I made moong dal last night. I’ve just been looking up Indian recipes online and doing the best I can on my own self-instruction. Sometimes I have trouble when I go to the market because I’m trying to find ingredients by only the English name (cuz that’s what the recipe has) and I don’t know what the Hindi name is, or what the ingredient itself looks like. For the record, tamarind pulp is “imli,” and it looks kind of like dried dates in a big hard clump. I’m sure it’s available in Canada, I’ve just never had occasion to use it. Or try to find it.

I’ve started writing down the English and Hindi names, but they seem sort of variable sometimes, like not necessarily describing the same thing at all times, or the pronunciations I find online are totally different. Oh, I found garlic! Rejoice! Anyway, back to last night: so most of these recipes use pressure cookers. I’ve never seen one of these in Canada, let alone used one, but thanks to the genius of iPad and FaceTime, I took my mum on a tour of my kitchen and she identified a pressure cooker for me. I tried to look up instructions for it online, but couldn’t really find anything specific for mine and couldn’t identify the parts since the models weren’t the same as mine. Decided to wing it. [don’t make that face at me!]

So I didn’t take a picture of the resulting mess, but suffice it to say that there was no whistling of this cooker, dal just started spraying out of the top… thing (vent? Valve? Whistle hole? I don’t know). I turned off the heat and managed not to burn myself, let it depressurize on its own, and the dal was actually ok.

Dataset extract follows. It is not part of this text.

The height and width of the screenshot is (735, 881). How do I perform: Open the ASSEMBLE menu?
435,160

I don’t have a blender, so the texture isn’t “correct,” but it was cooked, anyway. I tried to make rice in what sort of looked like a rice pot thing to me, it’s the insulated one in the picture, but it wasn’t heating at all and with the plastic handles, I’m not even convinced it’s for stovetop use (though based on the melted plastic and charred bottom, it’s definitely been used that way). So I put the rice in the flat bottomed wok-thingie and cooked it that way and it was fine.  If anyone can name that other pot-type contraption with the weird lid, and advise me on the correct use of ANY of these things, I would be much appreciative!

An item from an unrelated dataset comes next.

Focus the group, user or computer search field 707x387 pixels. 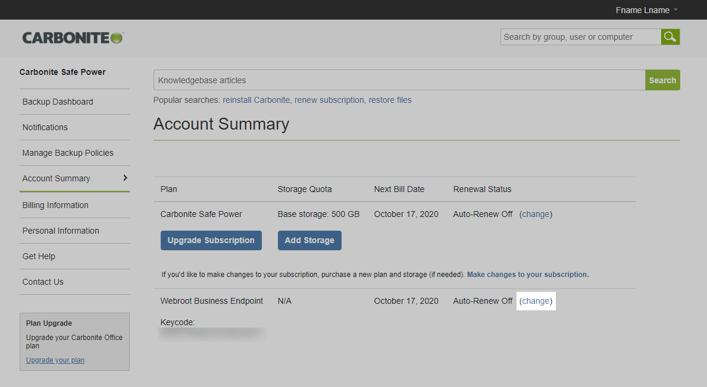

I also can’t figure out how to use the washing machine. It doesn’t seem like it should be difficult, but I wonder if the water is controlled somewhere else… or something. Nothing happens when I try, and I’ve reset the outlet (they all have on-off switches). And there’s no plugs or stoppers for any of the sinks, which has made washing dishes difficult, and handwashing clothes impossible so far. My old place had a bucket, but this one doesn’t. I guess it’s just expected that the maid does the laundry….? There isn’t even a broom in here, she must bring one from the other unit. I spent the morning washing most of the dishes in the cupboards and cleaning the cupboards themselves, as some things were put away dirty by the last tenant (yeah, gross) and there was that grungy oil + dust mixture and spilled masala on everything and I already have ants so I need to keep it a little cleaner – if that will even help. Where are those geckos when I need ‘em?

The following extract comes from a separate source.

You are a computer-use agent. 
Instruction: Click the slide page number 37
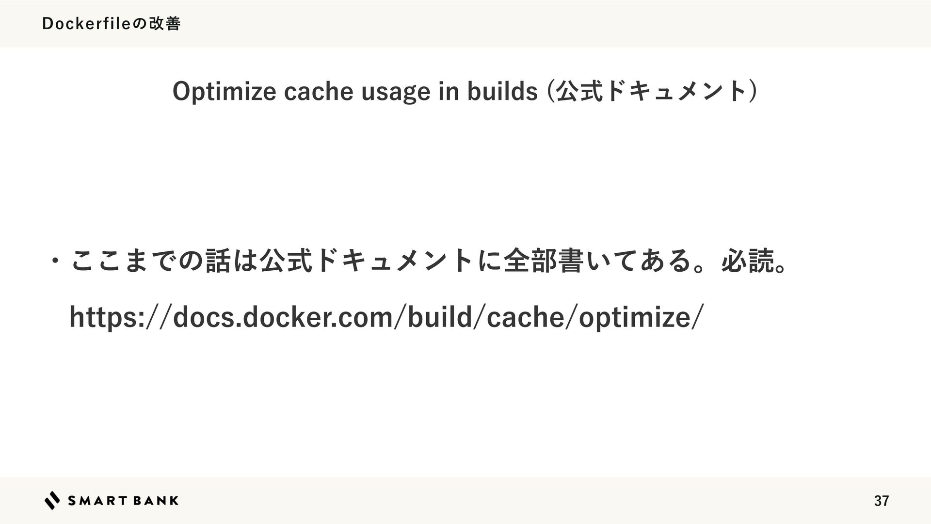pyautogui.click(x=881, y=501)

You know how you never miss something until it’s gone? I didn’t think I used my oven at home all that much, but now that I don’t have one here, I really find myself wanting to bake cookies or something. On a side note, did you know that the term “care package” was actually coined by CARE, the NGO I’m working for here in India? Just after WWII, they formed their organization based on hunger needs and started sending boxes of food to war-torn Europe.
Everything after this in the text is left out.